Newspapers Seek New Business Plan

by Mark Hengel  on Monday, Nov. 24, 2008 12:00 am  

Tom Larimer, executive director of the Arkansas Press Association, says community newspapers can create new revenue by publishing a wider variety of products.

Papers around the country are expanding their offerings. Smith mentioned the Virginian Pilot in Norfolk, Va., which has developed more than 20 niche publications, he said. (Earlier this year, Smith confirmed that Wehco was considering buying the Pilot and several sister properties.)

Others papers take it even further.

"I know one paper that publishes 52 papers a year and publishes 50 special sections," Brian Steffens, the National Newspaper Association's executive director, said. "I think the model will be that newspapers have to have multiple products and revenue streams."

Jeff Hankins, president of Arkansas Business Publishing Group and publisher of Arkansas Business, isn't surprised that general audience newspapers are thinking about targeted audiences.

"Daily newspapers are struggling, but our niche publications have seen sales gains nearly across the board," he said.

Location, Location, Location

Large urban newspapers aren't the only ones that can benefit from adding niche publications. For instance, Larimer said, a paper in a rural community might attract new advertising dollars by producing a publication with content aimed directly at local farmers.

But growing revenue does not come as easy in shrinking towns,

The viability of a newspaper "is going to depend on the individual community," said Clark Smith, publisher of the Stuttgart Daily Leader, which publishes five days a week. "Some communities, especially those in the Delta, aren't faring this economic climate so well."

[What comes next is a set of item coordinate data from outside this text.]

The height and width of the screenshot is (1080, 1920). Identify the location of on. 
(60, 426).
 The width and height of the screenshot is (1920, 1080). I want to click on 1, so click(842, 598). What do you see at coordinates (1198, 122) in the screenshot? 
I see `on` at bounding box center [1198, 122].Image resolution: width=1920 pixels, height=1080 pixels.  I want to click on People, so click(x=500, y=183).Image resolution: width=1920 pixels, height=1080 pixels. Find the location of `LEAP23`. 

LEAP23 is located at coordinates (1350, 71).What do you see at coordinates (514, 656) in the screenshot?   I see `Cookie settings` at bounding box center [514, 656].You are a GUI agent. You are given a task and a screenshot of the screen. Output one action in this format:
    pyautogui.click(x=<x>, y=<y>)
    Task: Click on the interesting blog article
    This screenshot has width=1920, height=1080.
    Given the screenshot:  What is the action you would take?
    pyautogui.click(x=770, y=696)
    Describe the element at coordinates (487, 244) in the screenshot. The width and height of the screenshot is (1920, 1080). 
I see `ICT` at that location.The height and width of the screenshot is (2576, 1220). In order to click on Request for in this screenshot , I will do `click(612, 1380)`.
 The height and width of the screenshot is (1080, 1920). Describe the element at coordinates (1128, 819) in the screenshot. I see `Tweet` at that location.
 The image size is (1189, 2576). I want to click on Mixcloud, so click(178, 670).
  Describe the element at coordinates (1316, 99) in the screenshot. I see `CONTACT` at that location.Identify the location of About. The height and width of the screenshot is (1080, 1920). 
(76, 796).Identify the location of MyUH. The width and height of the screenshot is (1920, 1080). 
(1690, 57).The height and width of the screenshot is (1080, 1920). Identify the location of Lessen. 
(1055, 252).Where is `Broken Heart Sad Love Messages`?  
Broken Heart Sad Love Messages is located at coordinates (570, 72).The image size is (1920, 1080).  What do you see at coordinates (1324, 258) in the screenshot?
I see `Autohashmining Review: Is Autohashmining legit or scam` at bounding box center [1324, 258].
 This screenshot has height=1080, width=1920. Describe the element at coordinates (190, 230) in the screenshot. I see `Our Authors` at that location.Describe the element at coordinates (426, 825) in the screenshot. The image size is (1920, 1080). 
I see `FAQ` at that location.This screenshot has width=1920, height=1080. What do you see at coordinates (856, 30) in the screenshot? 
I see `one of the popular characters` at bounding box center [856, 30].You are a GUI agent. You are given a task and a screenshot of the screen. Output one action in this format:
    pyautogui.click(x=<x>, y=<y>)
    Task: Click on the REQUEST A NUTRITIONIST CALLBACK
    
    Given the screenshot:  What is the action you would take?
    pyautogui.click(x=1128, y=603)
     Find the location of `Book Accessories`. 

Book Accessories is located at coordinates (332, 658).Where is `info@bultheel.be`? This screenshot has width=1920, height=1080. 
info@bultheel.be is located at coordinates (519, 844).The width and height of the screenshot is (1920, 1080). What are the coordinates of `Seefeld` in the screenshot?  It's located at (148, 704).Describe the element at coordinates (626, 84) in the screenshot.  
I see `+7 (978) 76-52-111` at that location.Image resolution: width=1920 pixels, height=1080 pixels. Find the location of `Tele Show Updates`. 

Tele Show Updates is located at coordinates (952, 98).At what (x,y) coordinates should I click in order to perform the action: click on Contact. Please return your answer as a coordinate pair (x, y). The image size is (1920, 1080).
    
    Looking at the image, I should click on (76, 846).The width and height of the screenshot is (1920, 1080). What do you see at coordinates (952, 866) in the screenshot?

But bad economic times are not new to many Delta towns. Smith also runs the Helena Daily World, and he said Phillips County's population has declined from about 50,000 in the late 1960s to about 14,000 today. The Daily World switched from printing six days a week to five days a week in the 1980s because of the decline, Smith said, and recently dropped down to three times a week.

Smith wonders how long that can continue.

"There has to be a turnaround for Helena; otherwise it will only support a one-day or two-day," he said.